Copy all of the data below line for line, changing nothing.

##### Given records

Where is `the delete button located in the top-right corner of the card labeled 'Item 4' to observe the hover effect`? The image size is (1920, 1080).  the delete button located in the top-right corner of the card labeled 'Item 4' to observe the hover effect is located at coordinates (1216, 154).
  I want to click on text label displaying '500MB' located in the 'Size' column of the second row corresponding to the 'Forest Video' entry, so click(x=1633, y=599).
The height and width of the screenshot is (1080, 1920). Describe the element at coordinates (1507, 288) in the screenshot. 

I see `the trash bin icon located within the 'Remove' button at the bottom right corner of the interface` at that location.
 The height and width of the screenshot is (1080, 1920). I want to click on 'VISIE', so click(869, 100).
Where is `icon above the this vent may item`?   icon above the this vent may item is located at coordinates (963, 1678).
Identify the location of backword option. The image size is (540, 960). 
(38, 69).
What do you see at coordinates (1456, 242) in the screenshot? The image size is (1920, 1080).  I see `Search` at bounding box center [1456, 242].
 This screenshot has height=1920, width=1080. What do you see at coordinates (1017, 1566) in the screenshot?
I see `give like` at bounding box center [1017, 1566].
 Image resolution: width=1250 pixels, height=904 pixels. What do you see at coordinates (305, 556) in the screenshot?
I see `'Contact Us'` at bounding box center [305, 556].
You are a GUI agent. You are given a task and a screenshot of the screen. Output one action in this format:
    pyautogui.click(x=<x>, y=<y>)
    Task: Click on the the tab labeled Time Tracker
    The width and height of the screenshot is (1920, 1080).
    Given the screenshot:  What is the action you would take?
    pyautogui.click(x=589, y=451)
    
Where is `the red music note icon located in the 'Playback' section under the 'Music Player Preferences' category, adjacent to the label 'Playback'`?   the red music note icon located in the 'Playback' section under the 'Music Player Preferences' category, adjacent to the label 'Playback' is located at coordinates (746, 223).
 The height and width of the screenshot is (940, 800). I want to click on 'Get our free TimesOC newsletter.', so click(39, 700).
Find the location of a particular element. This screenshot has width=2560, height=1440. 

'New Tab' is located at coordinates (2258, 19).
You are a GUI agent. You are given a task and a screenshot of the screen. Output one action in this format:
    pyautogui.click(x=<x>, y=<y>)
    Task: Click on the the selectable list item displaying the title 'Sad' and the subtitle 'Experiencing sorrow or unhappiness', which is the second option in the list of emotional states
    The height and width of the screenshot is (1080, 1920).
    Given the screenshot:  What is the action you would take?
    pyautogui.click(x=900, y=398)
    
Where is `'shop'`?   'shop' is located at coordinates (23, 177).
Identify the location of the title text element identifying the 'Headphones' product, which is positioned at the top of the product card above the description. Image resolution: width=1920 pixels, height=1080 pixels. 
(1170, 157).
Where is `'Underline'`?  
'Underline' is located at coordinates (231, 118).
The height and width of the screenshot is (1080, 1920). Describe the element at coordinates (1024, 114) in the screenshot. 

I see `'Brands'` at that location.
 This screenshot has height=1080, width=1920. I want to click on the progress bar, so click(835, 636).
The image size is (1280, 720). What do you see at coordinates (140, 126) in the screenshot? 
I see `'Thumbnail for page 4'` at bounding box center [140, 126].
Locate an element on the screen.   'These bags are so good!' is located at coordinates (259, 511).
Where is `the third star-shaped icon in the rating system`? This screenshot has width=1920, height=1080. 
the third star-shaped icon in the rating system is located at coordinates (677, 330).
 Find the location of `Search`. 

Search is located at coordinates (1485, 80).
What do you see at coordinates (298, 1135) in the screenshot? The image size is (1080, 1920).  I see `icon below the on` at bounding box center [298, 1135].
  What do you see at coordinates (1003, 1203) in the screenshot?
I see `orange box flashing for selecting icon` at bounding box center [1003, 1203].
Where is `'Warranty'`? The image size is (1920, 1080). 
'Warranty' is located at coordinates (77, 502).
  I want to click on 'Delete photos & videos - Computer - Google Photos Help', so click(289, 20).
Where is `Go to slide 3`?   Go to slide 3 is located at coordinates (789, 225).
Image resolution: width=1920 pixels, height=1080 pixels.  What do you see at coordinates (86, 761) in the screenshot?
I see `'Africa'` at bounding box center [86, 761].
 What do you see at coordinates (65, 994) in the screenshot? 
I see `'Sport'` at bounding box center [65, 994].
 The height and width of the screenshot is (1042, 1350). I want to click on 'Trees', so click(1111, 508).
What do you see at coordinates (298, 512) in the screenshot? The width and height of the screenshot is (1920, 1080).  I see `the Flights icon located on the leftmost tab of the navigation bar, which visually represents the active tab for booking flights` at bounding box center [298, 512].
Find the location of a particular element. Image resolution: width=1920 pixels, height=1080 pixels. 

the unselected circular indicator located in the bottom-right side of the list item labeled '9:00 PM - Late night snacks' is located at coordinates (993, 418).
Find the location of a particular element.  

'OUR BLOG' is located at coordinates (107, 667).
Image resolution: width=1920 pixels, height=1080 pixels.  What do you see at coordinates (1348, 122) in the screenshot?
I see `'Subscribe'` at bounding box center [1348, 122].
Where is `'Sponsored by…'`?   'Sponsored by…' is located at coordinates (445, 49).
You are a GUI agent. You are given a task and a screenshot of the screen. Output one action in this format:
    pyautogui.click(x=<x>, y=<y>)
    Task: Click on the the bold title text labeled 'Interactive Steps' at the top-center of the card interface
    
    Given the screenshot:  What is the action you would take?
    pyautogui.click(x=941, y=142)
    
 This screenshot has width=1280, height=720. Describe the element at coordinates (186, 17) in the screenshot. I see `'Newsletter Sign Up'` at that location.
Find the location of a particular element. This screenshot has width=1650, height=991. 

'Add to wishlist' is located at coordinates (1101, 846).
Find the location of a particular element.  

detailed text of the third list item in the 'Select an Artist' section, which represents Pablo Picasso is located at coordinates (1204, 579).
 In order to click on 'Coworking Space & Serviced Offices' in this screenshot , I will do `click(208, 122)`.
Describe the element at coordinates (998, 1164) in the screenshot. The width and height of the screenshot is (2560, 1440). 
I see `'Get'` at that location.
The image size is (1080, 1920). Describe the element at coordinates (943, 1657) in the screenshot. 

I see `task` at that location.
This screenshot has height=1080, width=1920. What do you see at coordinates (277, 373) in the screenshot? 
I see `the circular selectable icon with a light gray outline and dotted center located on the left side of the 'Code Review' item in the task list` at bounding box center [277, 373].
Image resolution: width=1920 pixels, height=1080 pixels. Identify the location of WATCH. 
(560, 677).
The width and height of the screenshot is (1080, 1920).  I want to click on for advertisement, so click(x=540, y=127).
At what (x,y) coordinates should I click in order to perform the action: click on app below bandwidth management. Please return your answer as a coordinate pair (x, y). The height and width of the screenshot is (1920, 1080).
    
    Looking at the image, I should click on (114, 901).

##########

_Finished task_
Where is `the delete button located in the top-right corner of the card labeled 'Item 4' to observe the hover effect`? The image size is (1920, 1080).  the delete button located in the top-right corner of the card labeled 'Item 4' to observe the hover effect is located at coordinates (1216, 154).
  I want to click on text label displaying '500MB' located in the 'Size' column of the second row corresponding to the 'Forest Video' entry, so click(x=1633, y=599).
The height and width of the screenshot is (1080, 1920). Describe the element at coordinates (1507, 288) in the screenshot. 

I see `the trash bin icon located within the 'Remove' button at the bottom right corner of the interface` at that location.
 The height and width of the screenshot is (1080, 1920). I want to click on 'VISIE', so click(869, 100).
Where is `icon above the this vent may item`?   icon above the this vent may item is located at coordinates (963, 1678).
Identify the location of backword option. The image size is (540, 960). 
(38, 69).
What do you see at coordinates (1456, 242) in the screenshot? The image size is (1920, 1080).  I see `Search` at bounding box center [1456, 242].
 This screenshot has height=1920, width=1080. What do you see at coordinates (1017, 1566) in the screenshot?
I see `give like` at bounding box center [1017, 1566].
 Image resolution: width=1250 pixels, height=904 pixels. What do you see at coordinates (305, 556) in the screenshot?
I see `'Contact Us'` at bounding box center [305, 556].
You are a GUI agent. You are given a task and a screenshot of the screen. Output one action in this format:
    pyautogui.click(x=<x>, y=<y>)
    Task: Click on the the tab labeled Time Tracker
    The width and height of the screenshot is (1920, 1080).
    Given the screenshot:  What is the action you would take?
    pyautogui.click(x=589, y=451)
    
Where is `the red music note icon located in the 'Playback' section under the 'Music Player Preferences' category, adjacent to the label 'Playback'`?   the red music note icon located in the 'Playback' section under the 'Music Player Preferences' category, adjacent to the label 'Playback' is located at coordinates (746, 223).
 The height and width of the screenshot is (940, 800). I want to click on 'Get our free TimesOC newsletter.', so click(39, 700).
Find the location of a particular element. This screenshot has width=2560, height=1440. 

'New Tab' is located at coordinates (2258, 19).
You are a GUI agent. You are given a task and a screenshot of the screen. Output one action in this format:
    pyautogui.click(x=<x>, y=<y>)
    Task: Click on the the selectable list item displaying the title 'Sad' and the subtitle 'Experiencing sorrow or unhappiness', which is the second option in the list of emotional states
    The height and width of the screenshot is (1080, 1920).
    Given the screenshot:  What is the action you would take?
    pyautogui.click(x=900, y=398)
    
Where is `'shop'`?   'shop' is located at coordinates (23, 177).
Identify the location of the title text element identifying the 'Headphones' product, which is positioned at the top of the product card above the description. Image resolution: width=1920 pixels, height=1080 pixels. 
(1170, 157).
Where is `'Underline'`?  
'Underline' is located at coordinates (231, 118).
The height and width of the screenshot is (1080, 1920). Describe the element at coordinates (1024, 114) in the screenshot. 

I see `'Brands'` at that location.
 This screenshot has height=1080, width=1920. I want to click on the progress bar, so click(835, 636).
The image size is (1280, 720). What do you see at coordinates (140, 126) in the screenshot? 
I see `'Thumbnail for page 4'` at bounding box center [140, 126].
Locate an element on the screen.   'These bags are so good!' is located at coordinates (259, 511).
Where is `the third star-shaped icon in the rating system`? This screenshot has width=1920, height=1080. 
the third star-shaped icon in the rating system is located at coordinates (677, 330).
 Find the location of `Search`. 

Search is located at coordinates (1485, 80).
What do you see at coordinates (298, 1135) in the screenshot? The image size is (1080, 1920).  I see `icon below the on` at bounding box center [298, 1135].
  What do you see at coordinates (1003, 1203) in the screenshot?
I see `orange box flashing for selecting icon` at bounding box center [1003, 1203].
Where is `'Warranty'`? The image size is (1920, 1080). 
'Warranty' is located at coordinates (77, 502).
  I want to click on 'Delete photos & videos - Computer - Google Photos Help', so click(289, 20).
Where is `Go to slide 3`?   Go to slide 3 is located at coordinates (789, 225).
Image resolution: width=1920 pixels, height=1080 pixels.  What do you see at coordinates (86, 761) in the screenshot?
I see `'Africa'` at bounding box center [86, 761].
 What do you see at coordinates (65, 994) in the screenshot? 
I see `'Sport'` at bounding box center [65, 994].
 The height and width of the screenshot is (1042, 1350). I want to click on 'Trees', so click(1111, 508).
What do you see at coordinates (298, 512) in the screenshot? The width and height of the screenshot is (1920, 1080).  I see `the Flights icon located on the leftmost tab of the navigation bar, which visually represents the active tab for booking flights` at bounding box center [298, 512].
Find the location of a particular element. Image resolution: width=1920 pixels, height=1080 pixels. 

the unselected circular indicator located in the bottom-right side of the list item labeled '9:00 PM - Late night snacks' is located at coordinates (993, 418).
Find the location of a particular element.  

'OUR BLOG' is located at coordinates (107, 667).
Image resolution: width=1920 pixels, height=1080 pixels.  What do you see at coordinates (1348, 122) in the screenshot?
I see `'Subscribe'` at bounding box center [1348, 122].
Where is `'Sponsored by…'`?   'Sponsored by…' is located at coordinates (445, 49).
You are a GUI agent. You are given a task and a screenshot of the screen. Output one action in this format:
    pyautogui.click(x=<x>, y=<y>)
    Task: Click on the the bold title text labeled 'Interactive Steps' at the top-center of the card interface
    
    Given the screenshot:  What is the action you would take?
    pyautogui.click(x=941, y=142)
    
 This screenshot has width=1280, height=720. Describe the element at coordinates (186, 17) in the screenshot. I see `'Newsletter Sign Up'` at that location.
Find the location of a particular element. This screenshot has width=1650, height=991. 

'Add to wishlist' is located at coordinates (1101, 846).
Find the location of a particular element.  

detailed text of the third list item in the 'Select an Artist' section, which represents Pablo Picasso is located at coordinates (1204, 579).
 In order to click on 'Coworking Space & Serviced Offices' in this screenshot , I will do `click(208, 122)`.
Describe the element at coordinates (998, 1164) in the screenshot. The width and height of the screenshot is (2560, 1440). 
I see `'Get'` at that location.
The image size is (1080, 1920). Describe the element at coordinates (943, 1657) in the screenshot. 

I see `task` at that location.
This screenshot has height=1080, width=1920. What do you see at coordinates (277, 373) in the screenshot? 
I see `the circular selectable icon with a light gray outline and dotted center located on the left side of the 'Code Review' item in the task list` at bounding box center [277, 373].
Image resolution: width=1920 pixels, height=1080 pixels. Identify the location of WATCH. 
(560, 677).
The width and height of the screenshot is (1080, 1920).  I want to click on for advertisement, so click(x=540, y=127).
At what (x,y) coordinates should I click in order to perform the action: click on app below bandwidth management. Please return your answer as a coordinate pair (x, y). The height and width of the screenshot is (1920, 1080).
    
    Looking at the image, I should click on (114, 901).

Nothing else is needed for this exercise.